* [WHAT THE TASK ASKS] One figure is wanted here: how many lines in the entries hold the word "will".

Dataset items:
_ _ _ _ _ _ _
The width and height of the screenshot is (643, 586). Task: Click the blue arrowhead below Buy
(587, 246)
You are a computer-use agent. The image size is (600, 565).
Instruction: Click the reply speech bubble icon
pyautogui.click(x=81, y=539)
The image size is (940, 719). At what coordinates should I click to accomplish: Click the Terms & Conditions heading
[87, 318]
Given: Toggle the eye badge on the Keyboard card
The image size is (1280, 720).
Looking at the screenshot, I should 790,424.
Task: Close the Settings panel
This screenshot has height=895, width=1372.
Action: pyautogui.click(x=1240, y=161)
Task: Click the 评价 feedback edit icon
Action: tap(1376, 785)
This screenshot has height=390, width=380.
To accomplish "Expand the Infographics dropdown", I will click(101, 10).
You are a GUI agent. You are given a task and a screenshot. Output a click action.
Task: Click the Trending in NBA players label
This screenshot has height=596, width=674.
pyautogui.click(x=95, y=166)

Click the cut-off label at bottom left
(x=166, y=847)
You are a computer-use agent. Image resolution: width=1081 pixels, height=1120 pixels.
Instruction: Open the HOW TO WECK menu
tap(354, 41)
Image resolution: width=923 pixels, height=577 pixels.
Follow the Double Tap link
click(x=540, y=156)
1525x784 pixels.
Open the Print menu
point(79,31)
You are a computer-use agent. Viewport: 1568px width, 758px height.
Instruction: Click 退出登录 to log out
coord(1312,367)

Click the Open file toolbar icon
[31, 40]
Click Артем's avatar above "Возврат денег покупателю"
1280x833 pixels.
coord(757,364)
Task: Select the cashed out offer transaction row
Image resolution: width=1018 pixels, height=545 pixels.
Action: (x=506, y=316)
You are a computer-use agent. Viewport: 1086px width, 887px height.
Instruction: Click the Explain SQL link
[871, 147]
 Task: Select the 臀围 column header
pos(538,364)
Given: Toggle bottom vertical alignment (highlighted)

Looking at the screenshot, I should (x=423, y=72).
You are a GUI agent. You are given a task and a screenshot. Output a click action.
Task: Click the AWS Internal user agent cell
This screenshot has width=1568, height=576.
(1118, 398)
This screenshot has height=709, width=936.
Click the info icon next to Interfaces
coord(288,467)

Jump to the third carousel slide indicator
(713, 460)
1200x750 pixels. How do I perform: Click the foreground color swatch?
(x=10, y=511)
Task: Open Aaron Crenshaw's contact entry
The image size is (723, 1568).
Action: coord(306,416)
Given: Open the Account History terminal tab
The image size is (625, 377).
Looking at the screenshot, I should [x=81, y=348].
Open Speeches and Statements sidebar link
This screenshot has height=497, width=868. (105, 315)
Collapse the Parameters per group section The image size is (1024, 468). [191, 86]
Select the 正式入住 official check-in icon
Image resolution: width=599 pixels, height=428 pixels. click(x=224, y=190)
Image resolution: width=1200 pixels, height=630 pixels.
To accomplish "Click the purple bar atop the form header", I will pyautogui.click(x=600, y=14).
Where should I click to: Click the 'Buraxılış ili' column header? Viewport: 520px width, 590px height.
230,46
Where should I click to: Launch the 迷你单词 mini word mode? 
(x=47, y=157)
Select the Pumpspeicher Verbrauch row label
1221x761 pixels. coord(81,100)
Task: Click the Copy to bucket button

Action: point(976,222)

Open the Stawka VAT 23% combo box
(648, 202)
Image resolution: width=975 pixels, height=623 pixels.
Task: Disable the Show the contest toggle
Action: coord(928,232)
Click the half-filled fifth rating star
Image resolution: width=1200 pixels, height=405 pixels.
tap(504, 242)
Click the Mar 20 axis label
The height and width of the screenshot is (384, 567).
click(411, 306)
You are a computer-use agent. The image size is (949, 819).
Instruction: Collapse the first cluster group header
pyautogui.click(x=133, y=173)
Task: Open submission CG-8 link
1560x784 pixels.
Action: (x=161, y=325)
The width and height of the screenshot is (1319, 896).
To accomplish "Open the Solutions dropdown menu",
_ _ _ _ _ _ _
* [FINAL ANSWER] 2